Count the lines in the material below that contain the string "button", treating uppercase and lowercase as different, and reply with only that number.
◆ ◆ ◆
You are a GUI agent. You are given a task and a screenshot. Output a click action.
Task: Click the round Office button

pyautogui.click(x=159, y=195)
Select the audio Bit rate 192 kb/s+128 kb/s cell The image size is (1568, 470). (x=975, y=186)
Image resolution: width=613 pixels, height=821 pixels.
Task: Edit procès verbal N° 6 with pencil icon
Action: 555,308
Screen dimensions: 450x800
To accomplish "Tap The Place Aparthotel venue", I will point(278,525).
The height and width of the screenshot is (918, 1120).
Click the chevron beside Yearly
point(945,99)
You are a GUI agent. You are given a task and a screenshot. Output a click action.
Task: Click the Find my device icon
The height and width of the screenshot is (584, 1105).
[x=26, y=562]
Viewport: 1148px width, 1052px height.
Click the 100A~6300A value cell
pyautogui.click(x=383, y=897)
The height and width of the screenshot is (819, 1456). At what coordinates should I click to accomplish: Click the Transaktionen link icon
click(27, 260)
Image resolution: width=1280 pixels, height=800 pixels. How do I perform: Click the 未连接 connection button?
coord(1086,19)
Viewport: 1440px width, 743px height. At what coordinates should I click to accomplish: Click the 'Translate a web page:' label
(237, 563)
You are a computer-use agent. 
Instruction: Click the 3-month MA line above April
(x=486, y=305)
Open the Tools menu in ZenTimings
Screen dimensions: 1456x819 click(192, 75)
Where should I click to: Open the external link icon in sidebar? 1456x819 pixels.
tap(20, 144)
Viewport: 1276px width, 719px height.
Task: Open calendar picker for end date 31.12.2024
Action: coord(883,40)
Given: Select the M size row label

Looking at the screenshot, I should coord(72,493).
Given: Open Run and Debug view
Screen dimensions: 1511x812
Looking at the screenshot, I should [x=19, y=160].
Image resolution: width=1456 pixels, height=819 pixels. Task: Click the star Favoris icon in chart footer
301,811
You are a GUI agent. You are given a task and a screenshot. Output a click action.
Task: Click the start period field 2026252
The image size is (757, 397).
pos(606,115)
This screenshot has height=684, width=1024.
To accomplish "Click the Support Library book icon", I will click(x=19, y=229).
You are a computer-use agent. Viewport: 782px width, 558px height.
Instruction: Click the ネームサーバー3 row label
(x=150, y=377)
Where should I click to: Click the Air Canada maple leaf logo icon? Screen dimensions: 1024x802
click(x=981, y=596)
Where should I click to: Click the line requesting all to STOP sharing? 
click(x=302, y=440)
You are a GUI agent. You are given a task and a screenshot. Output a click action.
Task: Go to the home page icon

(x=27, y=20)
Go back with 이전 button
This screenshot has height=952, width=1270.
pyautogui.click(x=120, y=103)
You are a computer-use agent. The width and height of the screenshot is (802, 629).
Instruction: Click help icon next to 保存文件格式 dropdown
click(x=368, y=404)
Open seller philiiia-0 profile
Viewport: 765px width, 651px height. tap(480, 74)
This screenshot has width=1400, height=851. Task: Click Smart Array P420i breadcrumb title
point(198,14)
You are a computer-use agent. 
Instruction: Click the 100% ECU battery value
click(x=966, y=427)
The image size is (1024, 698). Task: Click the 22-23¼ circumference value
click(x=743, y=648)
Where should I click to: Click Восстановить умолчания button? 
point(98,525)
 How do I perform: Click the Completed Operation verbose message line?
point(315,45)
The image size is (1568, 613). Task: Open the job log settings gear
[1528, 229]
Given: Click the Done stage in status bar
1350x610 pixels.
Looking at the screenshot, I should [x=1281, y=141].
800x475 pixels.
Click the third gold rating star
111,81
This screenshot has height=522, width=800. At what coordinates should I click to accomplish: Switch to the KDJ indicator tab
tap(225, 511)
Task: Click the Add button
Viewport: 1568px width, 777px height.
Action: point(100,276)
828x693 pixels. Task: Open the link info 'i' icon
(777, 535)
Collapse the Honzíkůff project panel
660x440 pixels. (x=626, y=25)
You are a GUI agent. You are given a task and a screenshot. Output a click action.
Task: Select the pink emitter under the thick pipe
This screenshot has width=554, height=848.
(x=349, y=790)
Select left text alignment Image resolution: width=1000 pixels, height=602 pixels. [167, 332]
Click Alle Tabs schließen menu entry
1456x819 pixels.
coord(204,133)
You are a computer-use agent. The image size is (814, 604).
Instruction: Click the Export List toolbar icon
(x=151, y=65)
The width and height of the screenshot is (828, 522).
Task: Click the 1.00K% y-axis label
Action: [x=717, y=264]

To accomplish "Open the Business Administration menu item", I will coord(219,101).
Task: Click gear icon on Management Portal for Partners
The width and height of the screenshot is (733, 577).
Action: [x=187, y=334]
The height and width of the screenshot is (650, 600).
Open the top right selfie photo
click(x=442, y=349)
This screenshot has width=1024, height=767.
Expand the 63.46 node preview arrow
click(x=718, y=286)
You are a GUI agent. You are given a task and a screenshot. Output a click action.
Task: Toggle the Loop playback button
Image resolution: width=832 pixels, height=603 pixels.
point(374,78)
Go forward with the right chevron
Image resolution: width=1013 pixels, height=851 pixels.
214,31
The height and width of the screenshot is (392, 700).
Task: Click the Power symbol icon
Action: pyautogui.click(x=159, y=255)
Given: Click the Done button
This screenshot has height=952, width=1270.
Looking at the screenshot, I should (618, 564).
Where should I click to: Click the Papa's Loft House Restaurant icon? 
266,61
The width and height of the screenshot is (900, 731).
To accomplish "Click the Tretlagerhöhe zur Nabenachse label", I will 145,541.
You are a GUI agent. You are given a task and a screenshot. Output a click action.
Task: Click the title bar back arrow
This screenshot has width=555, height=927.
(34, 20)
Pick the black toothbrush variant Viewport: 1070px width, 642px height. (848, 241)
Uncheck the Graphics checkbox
◆ ◆ ◆
-- Task response --
7